Findings

Latent injection vulnerability

Updated: July 4, 2025

Description

Severity: High

The AI model is vulnerable to prompt injections that are hidden within other contexts, also known as latent injections

Attackers can subtly manipulate the model's outputs by embedding malicious instructions or prompts within seemingly benign content. This could cause the model to generate unsafe, biased, or harmful responses without detecting the hidden nature of the injection.

Example Attack

If latent injections are successfully exploited, attackers could manipulate the model's behavior in ways that bypass its standard security filters. This could lead to the generation of harmful content, unauthorized actions, or unethical outputs, all of which could harm users, cause reputational damage, or violate compliance requirements.

Remediation

Investigate and improve the effectiveness of guardrails and output security mechanisms that can detect and block prompt injections hidden in text.

Security Frameworks

A Prompt Injection Vulnerability occurs when user prompts alter the LLM's behavior or output in unintended ways. These inputs can affect the model even if they are imperceptible to humans, therefore prompt injections do not need to be human-visible/readable, as long as the content is parsed by the model.

Adversaries can Craft Adversarial Data that prevent a machine learning model from correctly identifying the contents of the data. This technique can be used to evade a downstream task where machine learning is utilized. The adversary may evade machine learning based virus/malware detection, or network scanning towards the goal of a traditional cyber attack.

An adversary may craft malicious prompts as inputs to an LLM that cause the LLM to act in unintended ways. These prompt injections are often designed to cause the model to ignore aspects of its original instructions and follow the adversary's instructions instead.

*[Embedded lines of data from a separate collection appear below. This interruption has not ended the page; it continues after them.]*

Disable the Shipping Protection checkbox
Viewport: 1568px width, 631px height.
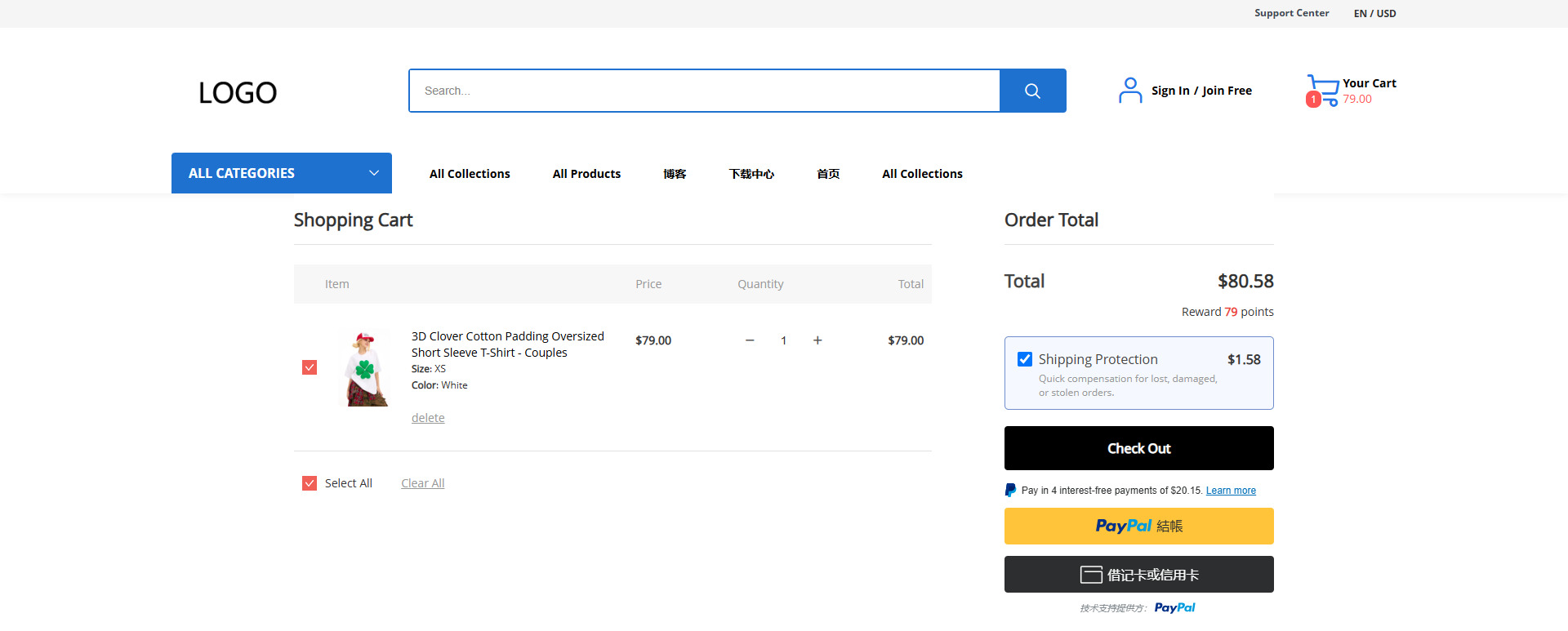(1025, 359)
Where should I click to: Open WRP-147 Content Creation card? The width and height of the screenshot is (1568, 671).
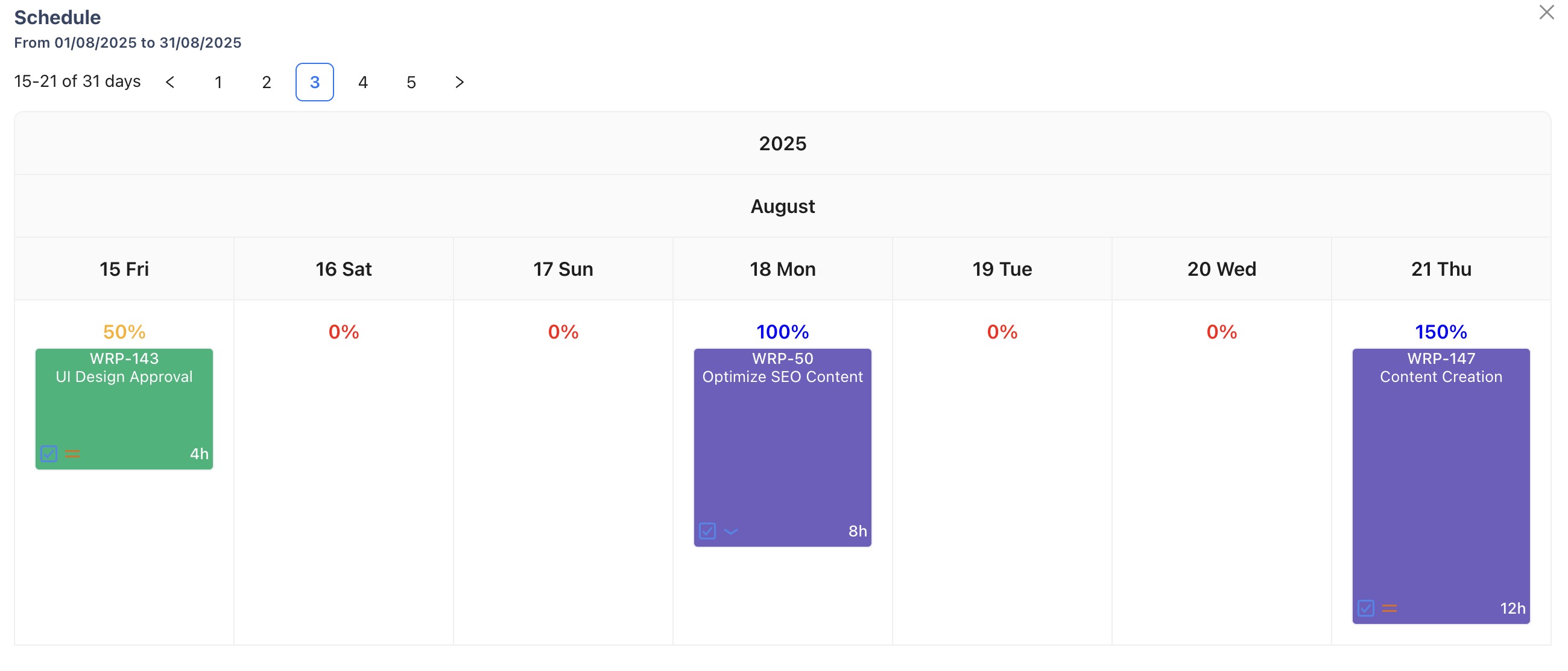tap(1441, 486)
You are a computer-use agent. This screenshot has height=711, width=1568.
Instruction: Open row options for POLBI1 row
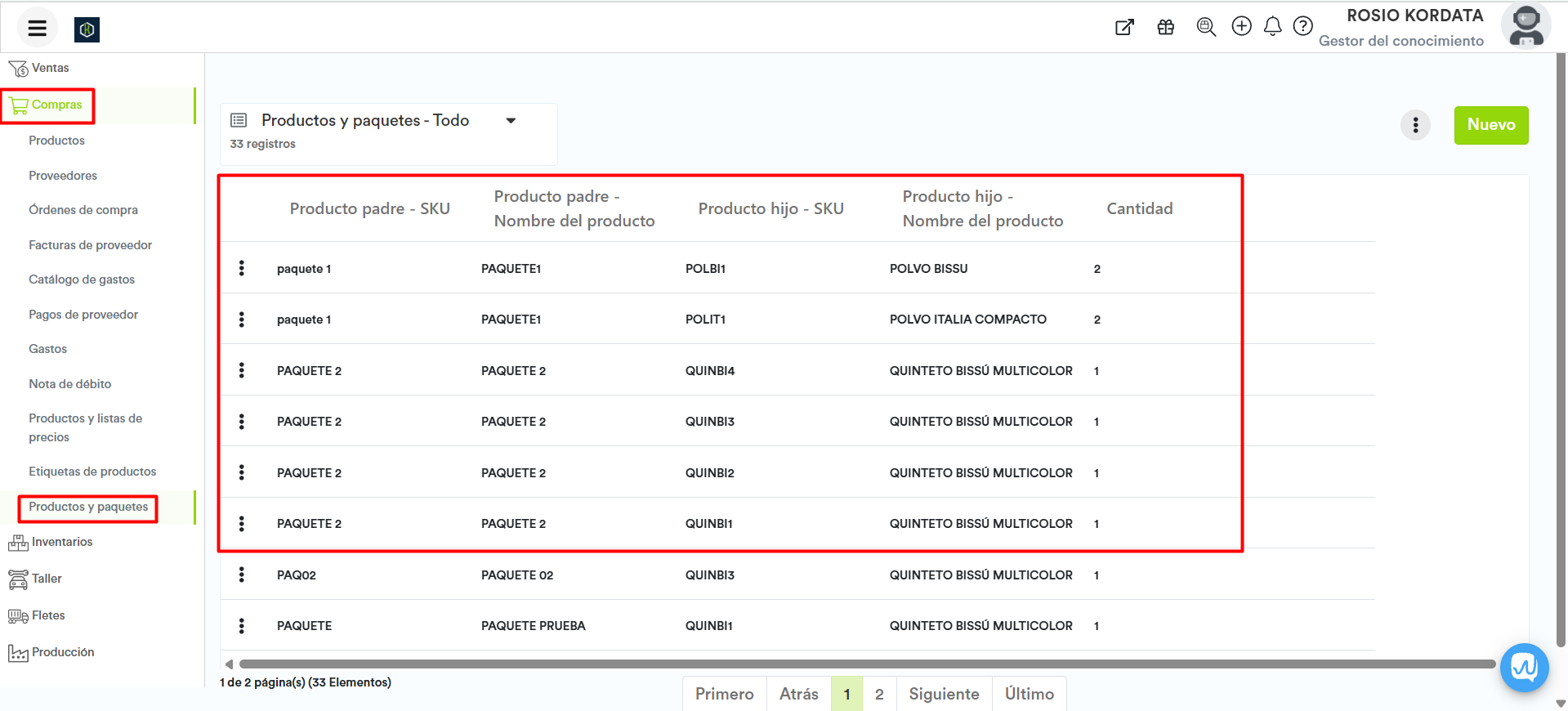[x=242, y=268]
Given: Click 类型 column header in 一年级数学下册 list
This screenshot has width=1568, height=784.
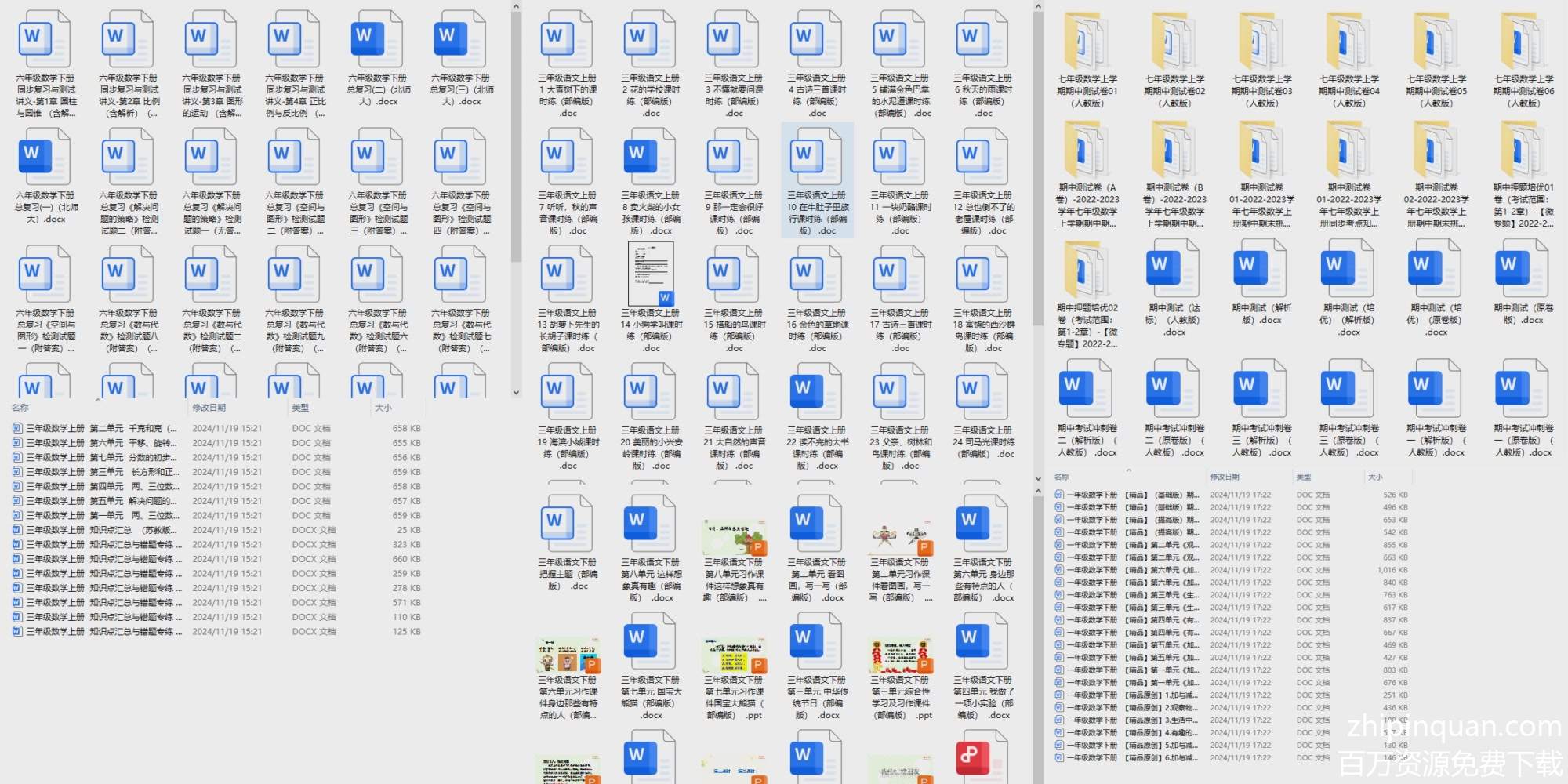Looking at the screenshot, I should coord(1304,477).
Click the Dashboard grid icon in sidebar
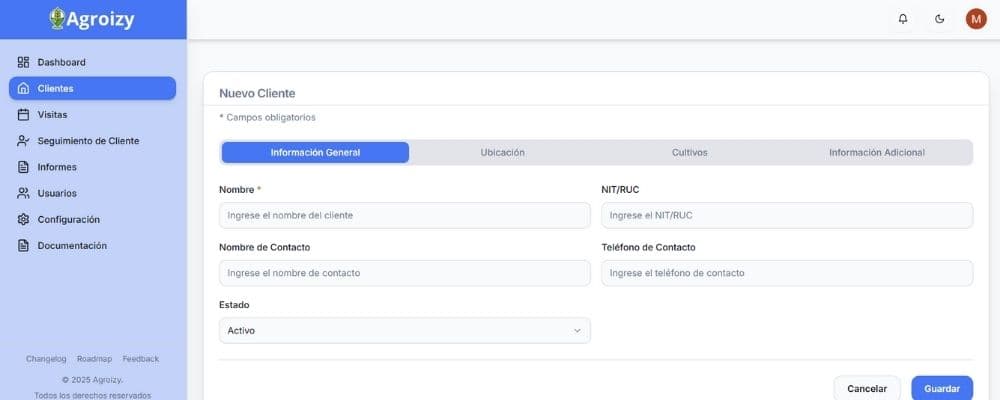The image size is (1000, 400). pyautogui.click(x=24, y=62)
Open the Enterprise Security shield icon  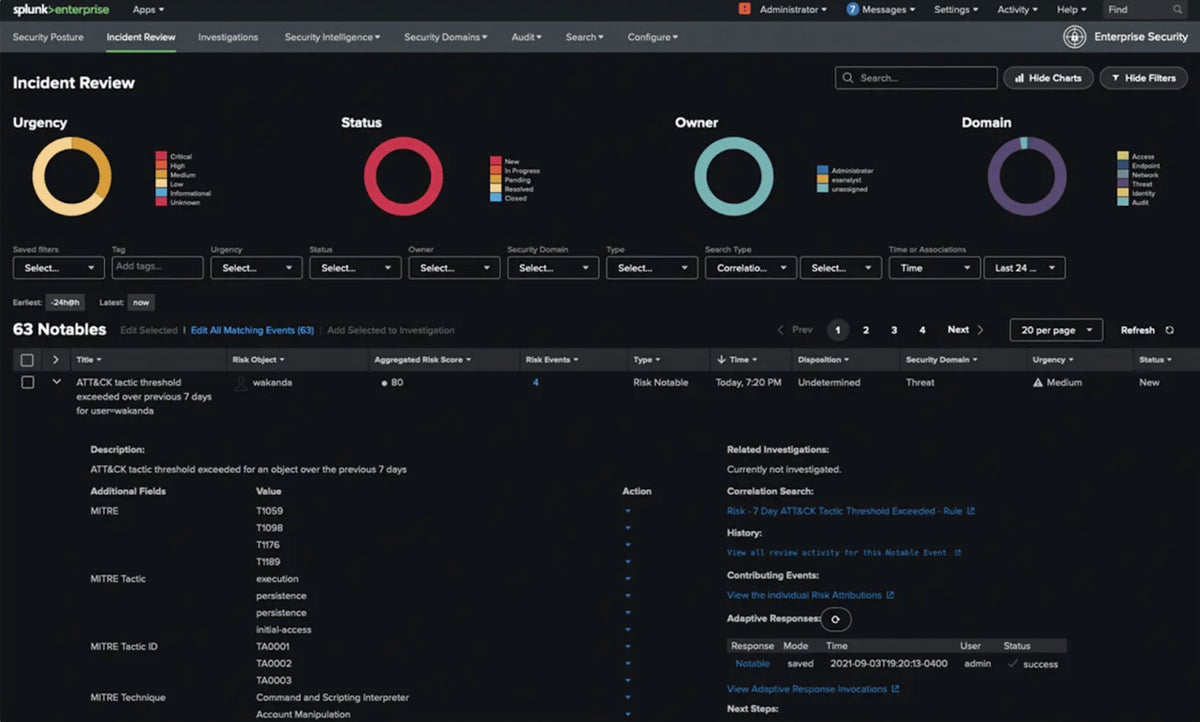point(1073,37)
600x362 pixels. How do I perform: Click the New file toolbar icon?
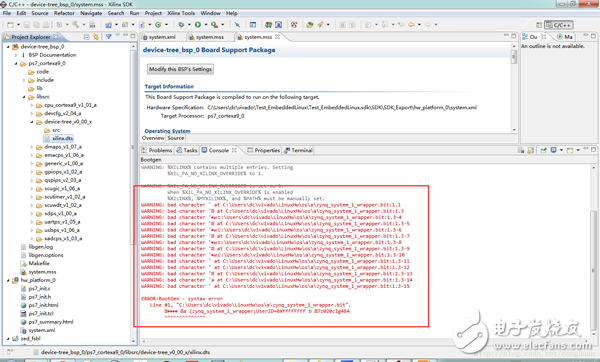10,25
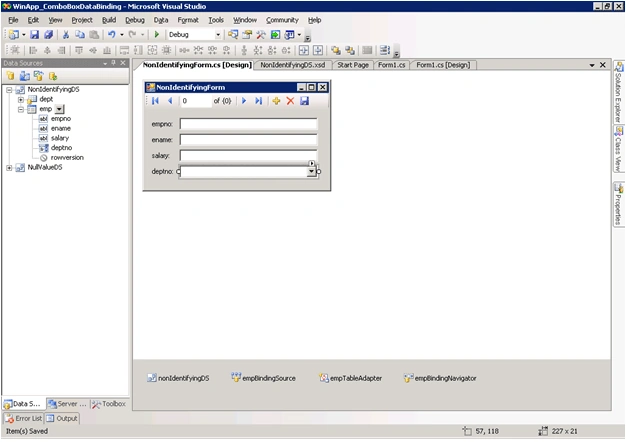626x442 pixels.
Task: Toggle auto-hide pin on Data Sources panel
Action: 114,63

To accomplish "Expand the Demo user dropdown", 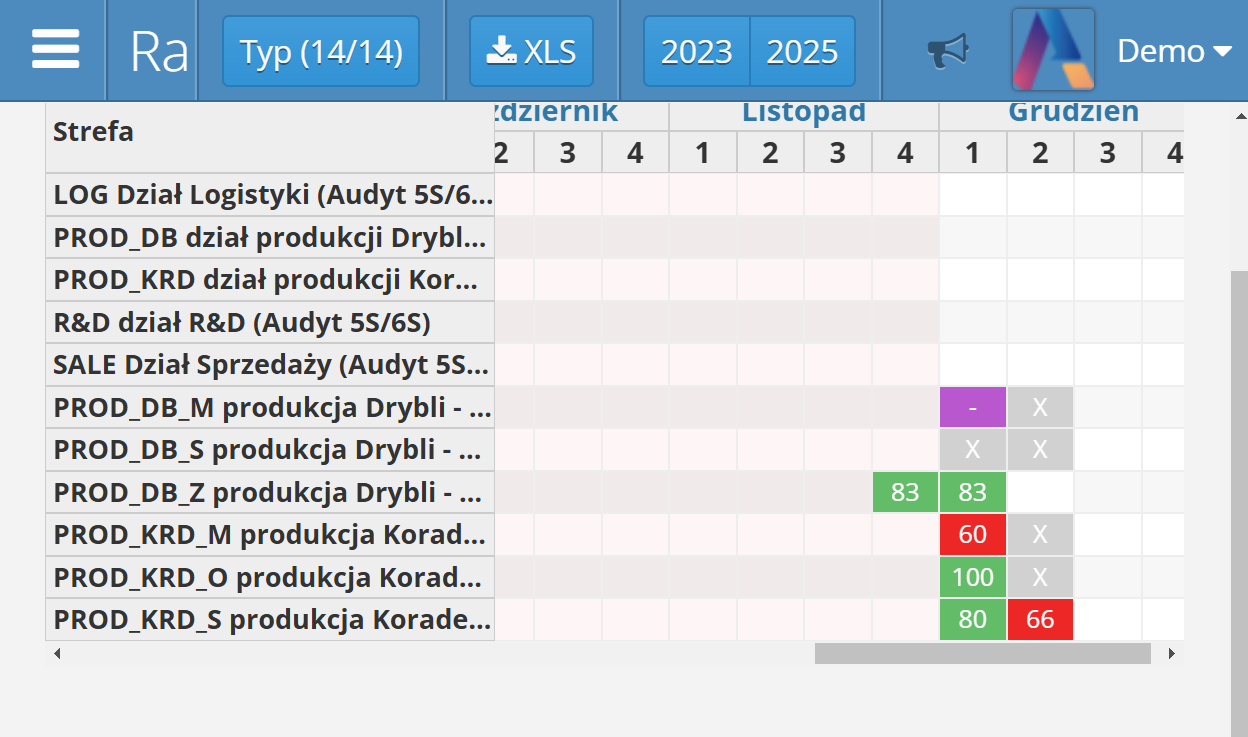I will (1174, 50).
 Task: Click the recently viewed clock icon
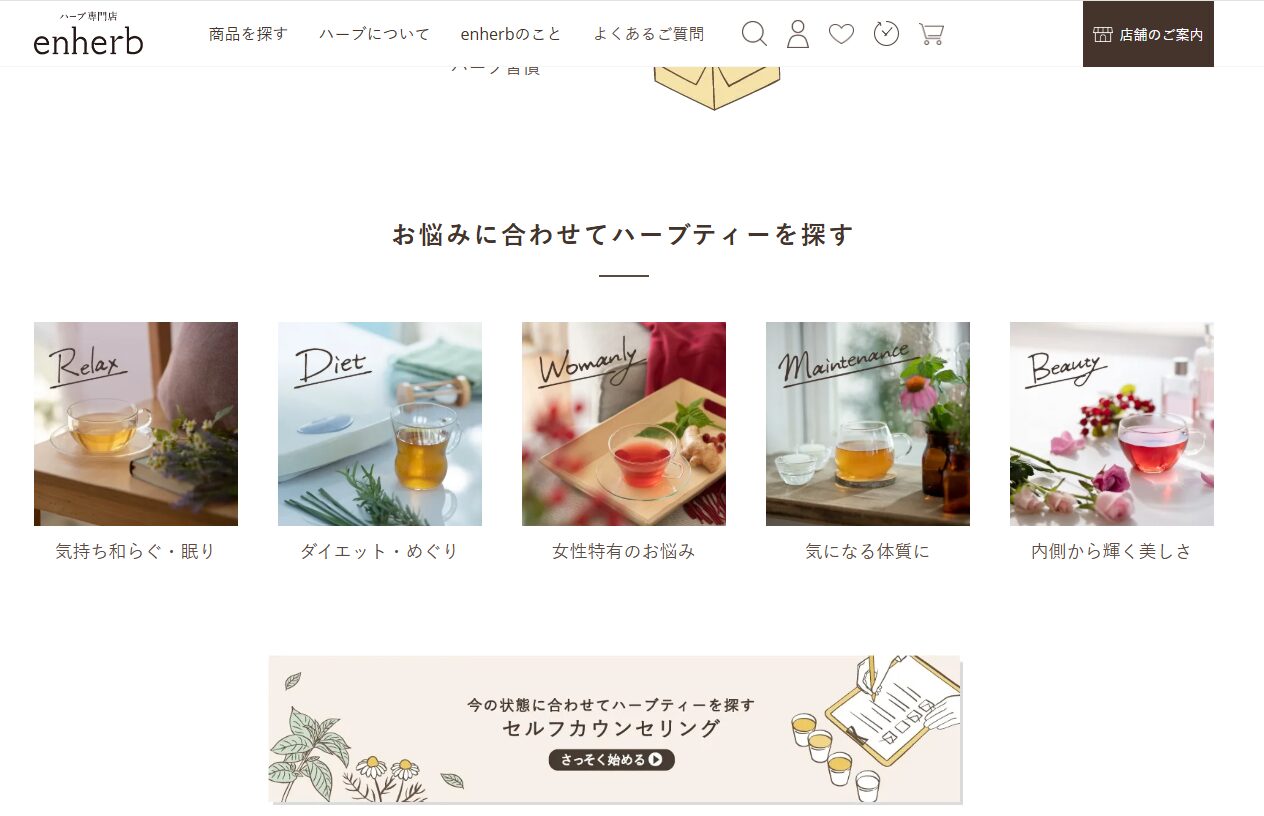pyautogui.click(x=886, y=33)

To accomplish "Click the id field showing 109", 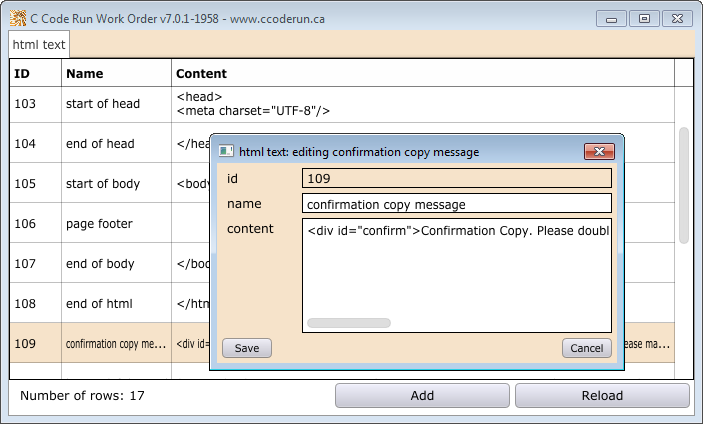I will click(456, 178).
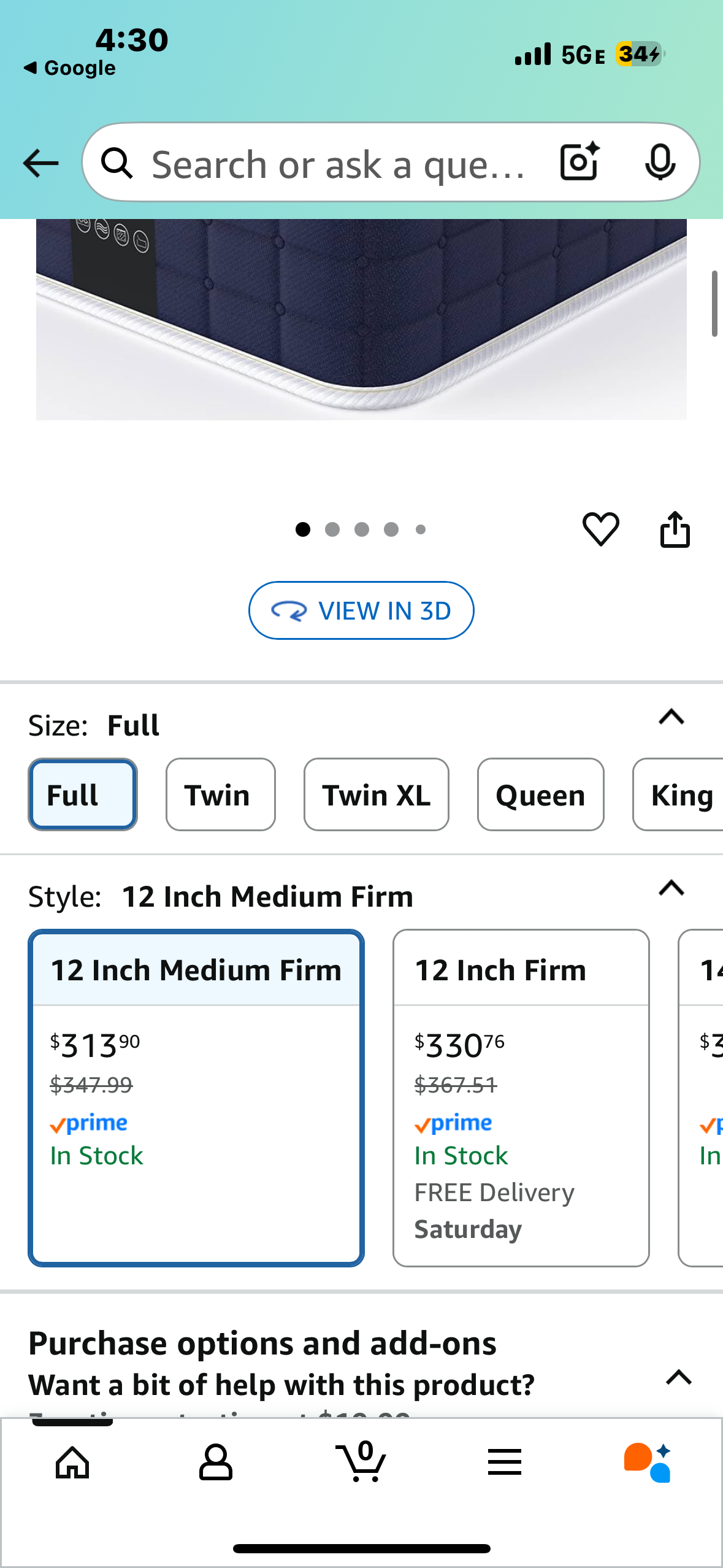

An adversary may inject prompts directly as a user of the LLM. This type of injection may be used by the adversary to gain a foothold in the system or to misuse the LLM itself, as for example to generate harmful content.

An adversary may inject prompts indirectly via separate data channel ingested by the LLM such as include text or multimedia pulled from databases or websites. These malicious prompts may be hidden or obfuscated from the user. This type of injection may be used by the adversary to gain a foothold in the system or to target an unwitting user of the system.